The condition of the James R. Thompson Center, the foremost state government office building in Chicago, is getting some grief from former Illinois Gov. James R. Thompson.
"It looks like a scrap heap," the former governor told Crain's Chicago Business in a story published online Wednesday. "It's terrible, just terrible."
Thompson noted the carpeting, which is patched with duct tape, looks like it's the original floor covering.
"They still have the same stuff we put in when the building opened in 1985," Thompson said. "And we did cheap carpeting then to stay within the budget. But it wasn't supposed to last 30 years." Thompson said he's wondering what message it sends about state government when visitors see the lack of maintenance.

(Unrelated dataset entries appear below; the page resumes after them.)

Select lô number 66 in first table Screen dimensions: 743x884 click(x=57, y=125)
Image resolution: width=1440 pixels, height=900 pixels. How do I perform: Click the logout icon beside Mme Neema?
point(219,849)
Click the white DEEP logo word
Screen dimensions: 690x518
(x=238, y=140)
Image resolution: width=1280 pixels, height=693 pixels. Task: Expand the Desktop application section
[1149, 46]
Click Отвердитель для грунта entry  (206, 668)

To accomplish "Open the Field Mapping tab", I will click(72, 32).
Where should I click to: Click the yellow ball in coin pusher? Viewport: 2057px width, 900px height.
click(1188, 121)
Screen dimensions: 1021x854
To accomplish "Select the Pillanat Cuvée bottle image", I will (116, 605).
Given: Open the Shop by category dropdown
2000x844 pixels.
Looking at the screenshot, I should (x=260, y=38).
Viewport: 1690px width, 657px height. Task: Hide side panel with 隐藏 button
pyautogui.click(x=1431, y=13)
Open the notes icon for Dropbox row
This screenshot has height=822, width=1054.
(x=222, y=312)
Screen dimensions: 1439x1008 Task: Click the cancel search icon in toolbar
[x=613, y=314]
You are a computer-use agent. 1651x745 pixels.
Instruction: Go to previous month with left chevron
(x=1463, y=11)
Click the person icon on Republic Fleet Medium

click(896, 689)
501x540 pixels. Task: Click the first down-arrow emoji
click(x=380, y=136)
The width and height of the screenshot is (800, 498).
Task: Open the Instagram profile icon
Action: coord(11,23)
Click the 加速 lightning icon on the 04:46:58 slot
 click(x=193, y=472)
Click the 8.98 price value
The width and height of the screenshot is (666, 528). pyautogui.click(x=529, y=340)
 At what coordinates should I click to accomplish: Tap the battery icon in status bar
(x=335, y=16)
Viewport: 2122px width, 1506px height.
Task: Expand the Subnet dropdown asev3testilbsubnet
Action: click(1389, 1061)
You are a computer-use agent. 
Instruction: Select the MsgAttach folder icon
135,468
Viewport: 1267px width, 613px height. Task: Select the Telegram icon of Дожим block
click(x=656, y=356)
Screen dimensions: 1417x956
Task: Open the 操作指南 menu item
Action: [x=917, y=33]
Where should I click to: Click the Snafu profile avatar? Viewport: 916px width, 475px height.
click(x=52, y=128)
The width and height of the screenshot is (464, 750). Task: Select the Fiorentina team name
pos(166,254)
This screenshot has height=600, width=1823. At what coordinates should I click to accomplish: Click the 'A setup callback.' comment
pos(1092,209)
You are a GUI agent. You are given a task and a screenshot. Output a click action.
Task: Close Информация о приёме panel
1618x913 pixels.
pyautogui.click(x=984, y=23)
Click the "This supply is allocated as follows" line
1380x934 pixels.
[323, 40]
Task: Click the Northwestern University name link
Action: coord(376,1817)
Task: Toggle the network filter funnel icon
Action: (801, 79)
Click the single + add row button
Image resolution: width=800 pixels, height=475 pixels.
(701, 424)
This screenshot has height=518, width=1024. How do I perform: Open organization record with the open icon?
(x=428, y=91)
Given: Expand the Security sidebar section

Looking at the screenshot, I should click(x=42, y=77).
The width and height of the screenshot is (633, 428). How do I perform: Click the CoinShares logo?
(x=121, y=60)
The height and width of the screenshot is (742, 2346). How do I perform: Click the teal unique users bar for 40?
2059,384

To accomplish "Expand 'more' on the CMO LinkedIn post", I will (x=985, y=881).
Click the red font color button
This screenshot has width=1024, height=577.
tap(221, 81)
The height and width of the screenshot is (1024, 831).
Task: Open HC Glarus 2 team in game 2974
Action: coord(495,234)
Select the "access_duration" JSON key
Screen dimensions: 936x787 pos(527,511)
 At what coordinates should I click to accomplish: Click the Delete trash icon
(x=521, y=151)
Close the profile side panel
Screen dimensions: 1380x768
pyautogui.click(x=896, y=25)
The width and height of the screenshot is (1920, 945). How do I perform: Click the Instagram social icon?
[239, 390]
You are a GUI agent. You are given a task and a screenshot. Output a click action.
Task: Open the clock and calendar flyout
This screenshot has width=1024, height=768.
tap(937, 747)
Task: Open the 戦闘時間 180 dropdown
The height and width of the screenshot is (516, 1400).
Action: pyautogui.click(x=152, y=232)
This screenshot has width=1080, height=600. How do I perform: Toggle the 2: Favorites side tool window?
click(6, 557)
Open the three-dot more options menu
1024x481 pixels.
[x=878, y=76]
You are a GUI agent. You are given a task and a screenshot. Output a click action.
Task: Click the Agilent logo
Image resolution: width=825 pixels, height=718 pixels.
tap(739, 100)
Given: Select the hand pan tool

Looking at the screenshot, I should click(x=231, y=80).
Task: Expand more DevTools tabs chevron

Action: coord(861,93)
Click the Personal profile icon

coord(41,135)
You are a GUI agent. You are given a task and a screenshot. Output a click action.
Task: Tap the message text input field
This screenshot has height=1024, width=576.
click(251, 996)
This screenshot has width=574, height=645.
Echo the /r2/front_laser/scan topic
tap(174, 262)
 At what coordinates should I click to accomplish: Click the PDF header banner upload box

The building, designed by architect Helmut Jahn, has been controversial from the start. When it opened, some hated its blue-and-salmon glass exterior. Others complained about its bulky shape.
Two years after it opened, the state of Illinois sued the building's architects and engineers because summer temperatures exceeded 110 degrees in some workspaces. The problems eventually were fixed and the building remained a stop on Chicago architecture tours for decades.
Crain's reported that lately there have been complaints about leaky ceilings, discolored walls and rusted metal panels.
Illinois Department of Central Management Services operates the building. A spokeswoman told the business publication that some work is scheduled for the fall.